What are the specific criteria for recognizing revenue on a bill-and-hold arrangement, and why is it considered a red flag?
I've seen 'bill-and-hold' come up in CFA Level II FRA questions about aggressive revenue recognition. Apparently the seller recognizes revenue even though the goods haven't been shipped to the buyer. Under what conditions is this legitimate vs. fraudulent?
Bill-and-hold is an arrangement where the seller recognizes revenue and bills the customer, but retains physical possession of the goods at the customer's request. While legitimate under specific conditions, bill-and-hold has been one of the most frequently abused revenue recognition schemes.
Criteria for Legitimate Bill-and-Hold (ASC 606 / IFRS 15):
Revenue can be recognized on a bill-and-hold basis ONLY if ALL of the following criteria are met:
- The reason for the arrangement is substantive — there must be a genuine business reason why the customer wants the seller to retain the goods (e.g., customer lacks warehouse space, goods are being customized)
- The product has been separately identified as belonging to the customer — the goods must be physically segregated and identifiable as the customer's property
- The product is currently ready for transfer to the customer — fully completed, no further work needed
- The entity cannot use the product or direct it to another customer — the seller has no ability to sell those specific goods to someone else
Worked Example — Vanguard Industrial Equipment:
Vanguard manufactures custom turbines. Customer Apex Energy orders 3 turbines ($2,500,000 each) but requests delayed delivery because their new power plant construction is behind schedule.
Analysis of Criteria:
| Criterion | Met? | Evidence |
|---|---|---|
| Substantive reason | Yes | Construction delay, customer requested |
| Separately identified | Yes | Serial numbers assigned, segregated in warehouse |
| Ready for transfer | Yes | Manufacturing complete, inspected |
| Cannot redirect | Yes | Custom specs for Apex's plant |
Revenue recognition: Vanguard can recognize $7,500,000 revenue at the date all criteria are met, even though turbines remain in Vanguard's warehouse.

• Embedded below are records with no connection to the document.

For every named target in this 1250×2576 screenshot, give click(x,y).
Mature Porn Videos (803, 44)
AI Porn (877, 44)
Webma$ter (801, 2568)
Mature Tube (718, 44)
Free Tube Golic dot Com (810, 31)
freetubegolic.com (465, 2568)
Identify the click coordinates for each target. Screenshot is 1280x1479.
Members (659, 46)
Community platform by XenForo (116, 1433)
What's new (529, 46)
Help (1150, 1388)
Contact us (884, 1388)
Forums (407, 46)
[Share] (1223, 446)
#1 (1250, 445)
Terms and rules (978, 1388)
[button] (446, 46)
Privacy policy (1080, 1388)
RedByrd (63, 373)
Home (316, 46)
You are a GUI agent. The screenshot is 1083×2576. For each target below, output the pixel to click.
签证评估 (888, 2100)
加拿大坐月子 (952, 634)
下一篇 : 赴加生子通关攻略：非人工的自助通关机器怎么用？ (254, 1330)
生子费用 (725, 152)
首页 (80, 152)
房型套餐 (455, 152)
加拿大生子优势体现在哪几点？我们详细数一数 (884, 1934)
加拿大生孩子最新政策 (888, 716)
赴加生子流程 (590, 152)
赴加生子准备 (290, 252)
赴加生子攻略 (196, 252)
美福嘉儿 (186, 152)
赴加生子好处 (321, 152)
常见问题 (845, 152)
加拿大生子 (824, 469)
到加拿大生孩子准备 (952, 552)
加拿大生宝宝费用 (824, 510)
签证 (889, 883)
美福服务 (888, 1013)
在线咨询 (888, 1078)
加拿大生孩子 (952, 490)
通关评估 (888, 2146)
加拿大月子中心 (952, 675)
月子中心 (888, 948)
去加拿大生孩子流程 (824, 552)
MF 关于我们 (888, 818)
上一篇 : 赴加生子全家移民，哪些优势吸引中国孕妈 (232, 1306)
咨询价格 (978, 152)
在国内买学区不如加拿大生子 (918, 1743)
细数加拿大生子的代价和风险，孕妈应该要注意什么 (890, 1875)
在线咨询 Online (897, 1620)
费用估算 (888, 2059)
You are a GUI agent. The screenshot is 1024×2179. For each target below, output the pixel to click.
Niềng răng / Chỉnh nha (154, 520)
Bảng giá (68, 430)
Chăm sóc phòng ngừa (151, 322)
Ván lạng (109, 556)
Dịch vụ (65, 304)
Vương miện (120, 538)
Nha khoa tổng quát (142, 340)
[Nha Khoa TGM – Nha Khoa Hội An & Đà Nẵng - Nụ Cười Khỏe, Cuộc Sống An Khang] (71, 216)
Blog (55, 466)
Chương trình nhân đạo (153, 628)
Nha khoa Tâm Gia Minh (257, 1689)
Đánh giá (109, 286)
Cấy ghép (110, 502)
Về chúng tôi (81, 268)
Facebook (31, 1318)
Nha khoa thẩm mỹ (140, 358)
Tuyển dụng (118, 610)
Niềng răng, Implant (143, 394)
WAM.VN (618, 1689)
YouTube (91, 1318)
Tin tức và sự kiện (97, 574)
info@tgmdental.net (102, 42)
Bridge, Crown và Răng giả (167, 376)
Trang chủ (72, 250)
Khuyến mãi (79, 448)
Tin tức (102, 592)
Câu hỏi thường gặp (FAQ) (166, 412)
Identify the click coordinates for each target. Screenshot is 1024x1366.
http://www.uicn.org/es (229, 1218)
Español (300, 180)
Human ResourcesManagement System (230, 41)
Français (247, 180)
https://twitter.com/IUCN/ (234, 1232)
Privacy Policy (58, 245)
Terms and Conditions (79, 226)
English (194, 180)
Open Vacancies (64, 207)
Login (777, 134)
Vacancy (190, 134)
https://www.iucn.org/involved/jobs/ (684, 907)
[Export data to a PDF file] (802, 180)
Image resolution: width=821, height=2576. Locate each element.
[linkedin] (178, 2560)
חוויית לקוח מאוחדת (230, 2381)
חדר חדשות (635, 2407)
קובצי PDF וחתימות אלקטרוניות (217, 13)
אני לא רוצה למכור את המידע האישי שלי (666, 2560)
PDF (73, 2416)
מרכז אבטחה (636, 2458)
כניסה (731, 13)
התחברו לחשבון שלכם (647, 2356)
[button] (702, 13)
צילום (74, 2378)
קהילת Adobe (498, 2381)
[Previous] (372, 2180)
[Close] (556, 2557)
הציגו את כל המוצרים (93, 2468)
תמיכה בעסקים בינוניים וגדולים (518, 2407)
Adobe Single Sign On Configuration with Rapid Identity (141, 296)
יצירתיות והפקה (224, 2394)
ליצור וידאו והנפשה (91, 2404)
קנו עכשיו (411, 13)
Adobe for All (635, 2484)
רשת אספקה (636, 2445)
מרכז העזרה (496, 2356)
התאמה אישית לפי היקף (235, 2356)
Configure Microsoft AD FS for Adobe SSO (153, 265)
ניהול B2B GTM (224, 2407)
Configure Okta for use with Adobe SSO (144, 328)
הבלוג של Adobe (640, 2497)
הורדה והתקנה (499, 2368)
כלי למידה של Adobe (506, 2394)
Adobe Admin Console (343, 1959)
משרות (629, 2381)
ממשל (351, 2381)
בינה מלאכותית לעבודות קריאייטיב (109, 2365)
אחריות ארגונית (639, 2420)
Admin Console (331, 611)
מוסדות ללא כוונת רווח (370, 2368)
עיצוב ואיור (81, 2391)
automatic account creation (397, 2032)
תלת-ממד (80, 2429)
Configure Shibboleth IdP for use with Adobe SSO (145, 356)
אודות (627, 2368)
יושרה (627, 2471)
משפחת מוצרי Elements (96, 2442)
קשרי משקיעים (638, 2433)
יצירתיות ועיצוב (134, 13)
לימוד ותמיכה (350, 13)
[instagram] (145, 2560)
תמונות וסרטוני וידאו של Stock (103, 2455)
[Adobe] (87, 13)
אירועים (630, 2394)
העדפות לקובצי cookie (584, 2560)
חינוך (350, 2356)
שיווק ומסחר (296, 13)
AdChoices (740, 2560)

BUT — Additional Obligations:
Vanguard still has a custodial obligation for the stored goods. If storage is a separate performance obligation, the related revenue must be separately identified and may require deferral.
Red Flags — When Bill-and-Hold is Abusive:
- No customer request — seller initiates the arrangement to pull revenue forward
- Standard products — goods are not customized and could easily be sold to other customers
- Quarter-end timing — arrangements concentrate at fiscal quarter/year end
- Side agreements — undisclosed rights of return or cancellation
- No formal documentation — lack of customer-signed purchase orders
Famous Fraud Cases:
Several major accounting frauds involved abusive bill-and-hold:
- Goods were "sold" but customers never requested retention
- Inventory was simply relabeled as "sold" but remained on the seller's premises
- Revenue was recognized on products that were not even manufactured
Analytical Procedures:
Analysts can detect questionable bill-and-hold by examining:
- Unusual increases in accounts receivable relative to revenue
- Days sales outstanding (DSO) trends
- Inventory-to-sales ratios (if goods are still on-site, inventory may not decline as expected)
- Concentration of revenue near quarter-end
- Disclosures about bill-and-hold arrangements in the notes
Key Exam Points:
- All FOUR criteria must be met simultaneously.
- The seller retains a custodial obligation — may need to allocate transaction price.
- Bill-and-hold is legitimate in narrow circumstances but is a known earnings manipulation technique.
- Analysts should scrutinize DSO, receivable trends, and quarter-end revenue spikes.